For the Darwinian literary theorist, what sort of research does this imply? How can we differentiate ourselves from cultural theorists who may take these facts into consideration? But where do these instincts, or deep behaviors, come from? The natural place to look should be in the way the mind works, meaning, how the brain is structured. The deep structures of our brains have given us language, culture, and, as I argue, art and literature. But where does the brain get this tendency to create deep structures? Why would evolution create instincts? Why these particular instincts? And what is the relation of all of this to culture? Why would I consider something called “cultural universals” to be instincts?

In The Language Instinct, Steven Pinker points out that “human intelligence may depend on our having more innate instincts, not fewer” (243), and the calculations of complex systems supports this idea. One could easily say that anything one could call universal, in that all human cultures in all places at all times have had them, should rightly be understood as an instinct. This gives us quite a long list of human instincts.

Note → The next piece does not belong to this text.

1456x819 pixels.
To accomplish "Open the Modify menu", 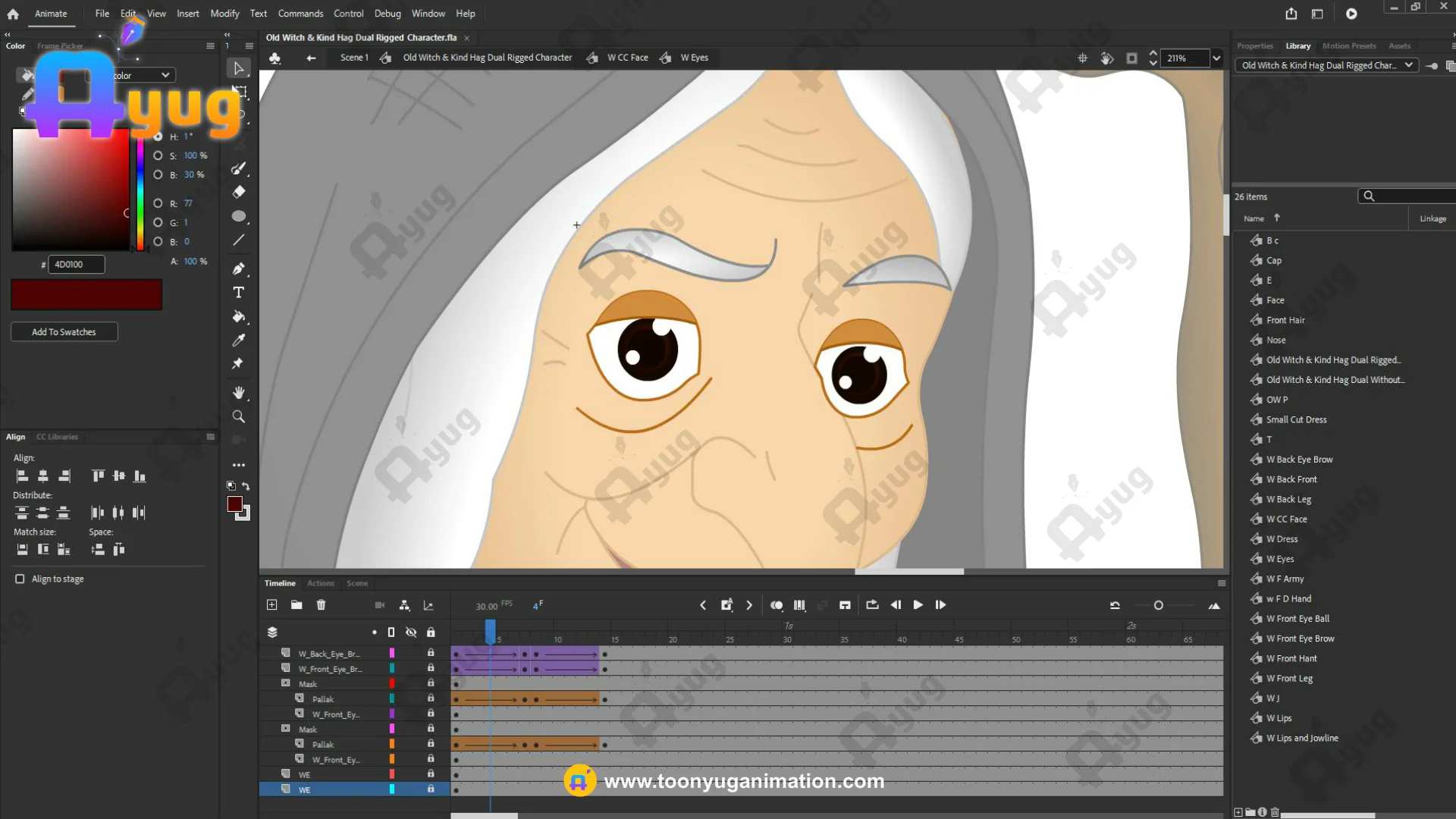I will (224, 14).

Insofar as instincts are behaviors one must do (i.e., we must language, we must narrate, we must experience beauty), meaning instincts are rules, we find we have many more degrees of freedom by having these rules. More freedom of the mind is the same thing as saying there is more intelligence. More instincts develop because

when an environment is stable, there is a selective pressure for learned abilities to become increasingly innate. That is because if an ability is innate, it can be deployed earlier in the lifespan of the creature, and there is less of a chance that an unlucky creature will miss out on the experiences that would have been necessary to teach it. (Pinker, 244)

The creation of more instincts in humans would have made us more adaptive to our environment, since our being able to innately enter into language, for example, makes our learning language much easier (I would argue, possible at all) than it would be if our minds had to literally create everything tabula rasa. One may object that if we learn at all, what we learn cannot be an instinct. But lions, which everyone would agree have the instinct to hunt, must also be taught how to hunt well if they are to survive. The fact that they also have to be taught what they know (that they have to learn to become who they are) does not negate their already knowing it on a certain level. It is the details that have to be taught. All the instincts, as well as Turner’s

charms involve a cooperation between a biogenetic endowment and a cultural tradition that can activate and shape it. We all have neural organs adaptively designed for the purpose of language, but also require the environment of a specific natural language to awaken them. The same applies to the skills of melody and harmony, of poetic meter and visual representation, of theatrical performance and cookery. (Beauty, 67)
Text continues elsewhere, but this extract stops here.